GSoC Bionode 2017

This repository is the detailed description of the of the work performed during my GSoC17 in bionode-watermill.

Here you may find all kind of code tests, reports and useful documentation that I found useful for my GSoC project 2017.

Progress tracking

Bionode-watermill testing & mozzila sprint (30 May to 7 June)
Bionode-watermill tutorial (7 June to 14 June)
Basic Manifest files (15 June to 22 June)
DAG visualization (23 June to 28 June)
Improve DAG visualization as described here (29 June to 05 July).
- Real-time graph visualization.
- Manifest file improvement (this might be solved with DAG visualization)
Start studying and documenting the graph generation of orchestrators. (21 July to 26 July and 27 July yo 2 August)
Folder naming according to the definition of tasks? (needs discussion)
Incremental mode (useful for debugging).
Benchmark bionode-watermill comparison (check this issue).
Implement streams.

Optional tasks (Comment lines, pass an option to task itself and still be able to import the task and use it, multiple pipelines). Check 13 July to 20 July.
Object pipeline definition (try to change the pipeline from a promise to an object.. and ability to import the pipeline into another pipeline, know dag shape ahead of running). Check 13 July to 20 July and 21 July to 26 July.
CWL
use cases for streaming tasks (a | b | c), saving stdout to files, etc
Human input in certain tasks
Improve graph visualization to see in real-time which files already run and where it is (marking it as green/red for instance whether or not task is done)
Ad hoc multi (input) dataset implementation --> each one runs in its own dag (first implementation).

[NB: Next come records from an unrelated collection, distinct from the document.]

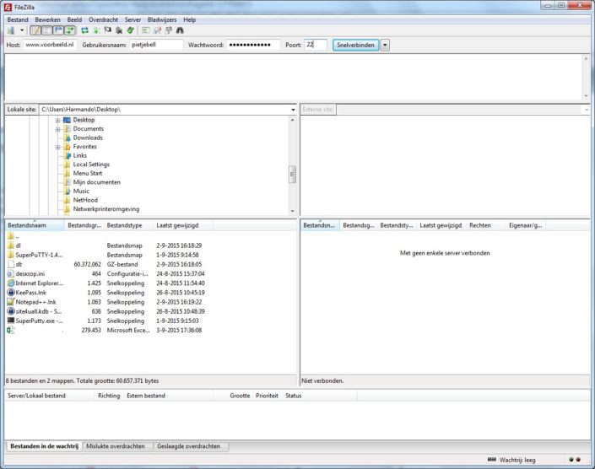Click the binoculars search icon
This screenshot has height=469, width=595.
click(181, 30)
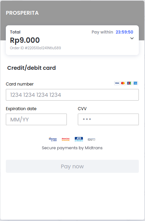Click the Mastercard icon
Image resolution: width=145 pixels, height=221 pixels.
click(x=123, y=83)
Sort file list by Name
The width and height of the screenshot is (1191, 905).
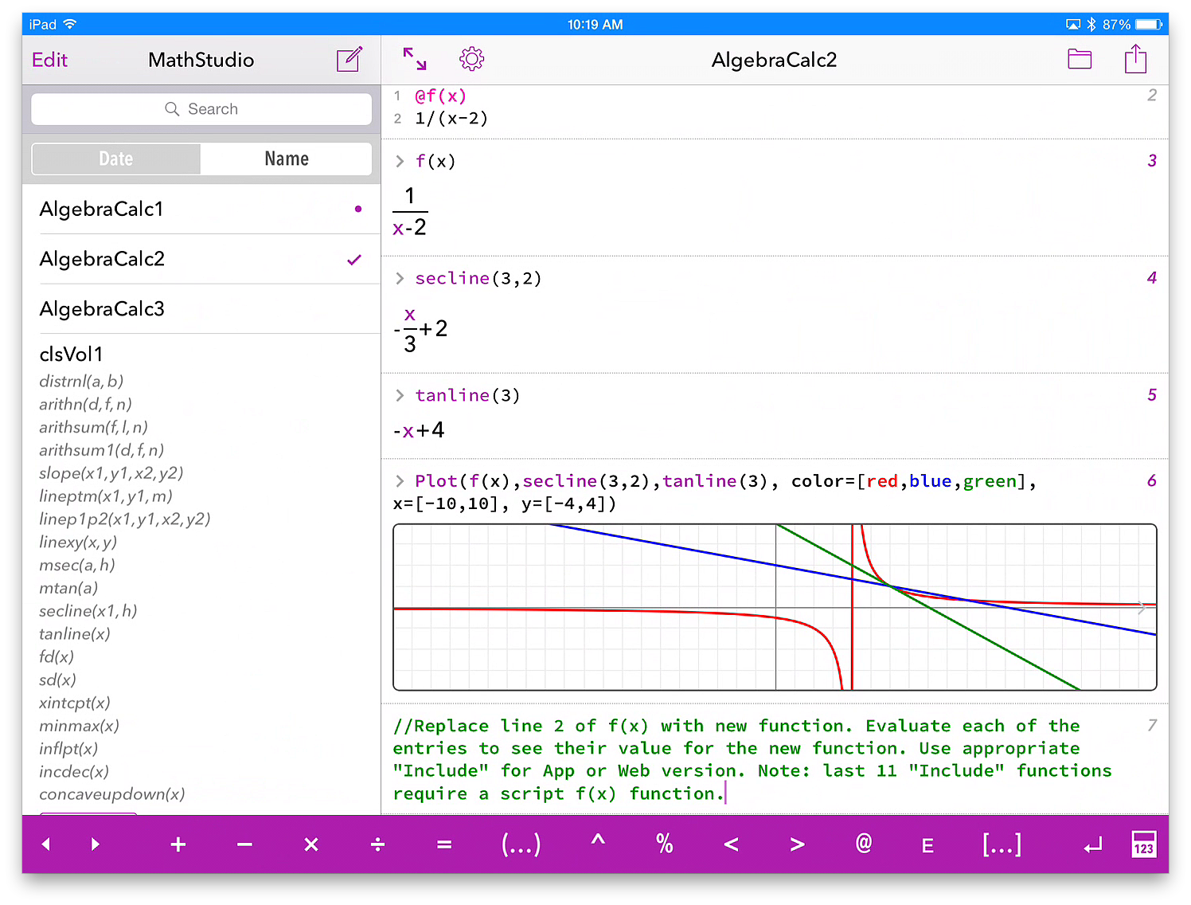(x=287, y=159)
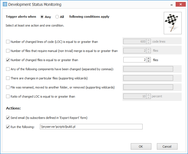This screenshot has width=188, height=154.
Task: Close the Development Status Monitoring dialog
Action: (180, 4)
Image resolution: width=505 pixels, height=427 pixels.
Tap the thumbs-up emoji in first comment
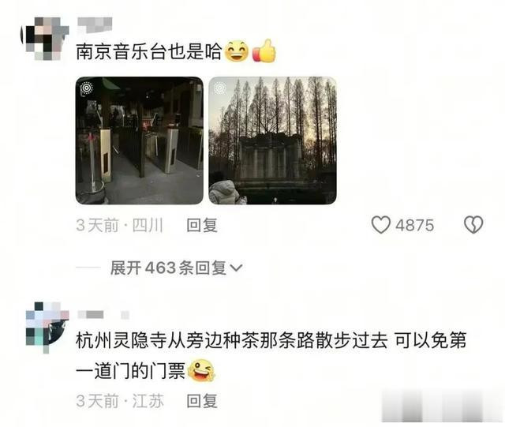[264, 51]
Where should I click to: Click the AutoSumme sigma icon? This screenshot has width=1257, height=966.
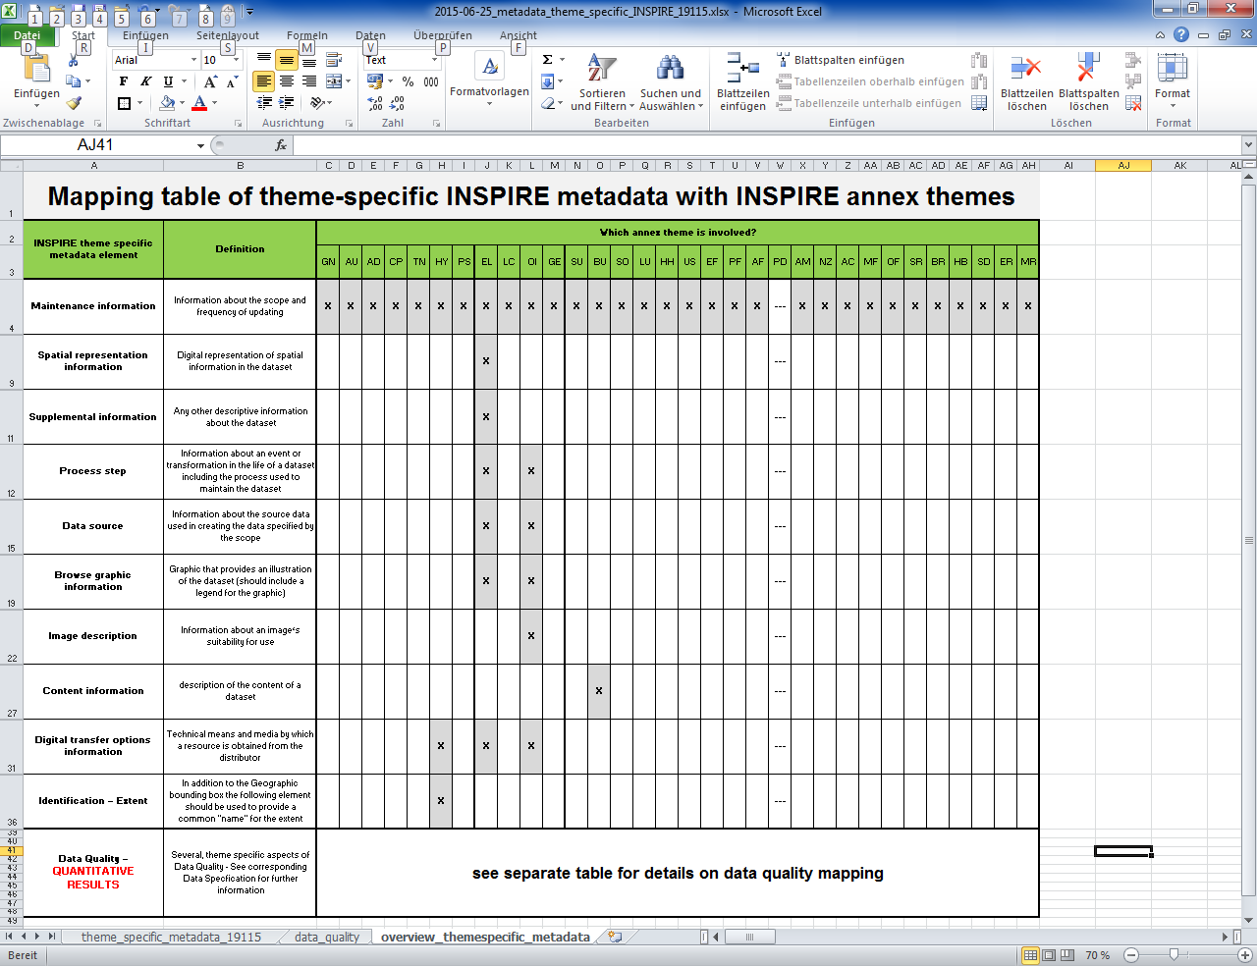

Arrange a way for a task to take several inputs (lets say several * .fas
We need to check bionode-ncbi behavior within bionode-watermill since its outputs are being generated outside ./data, the expected main output directory. Update. This can be now handled using object.dir on each task function (check this topic).
replace d3 graph visualization with some more appropriate model.
control graph using a CLI, rather than being executed by default.
Future implementation of logger must be passed through a CLI as described here. For now, this is a quick fix for debugging purposes. Later, when we implement a CLI we have to have this into account.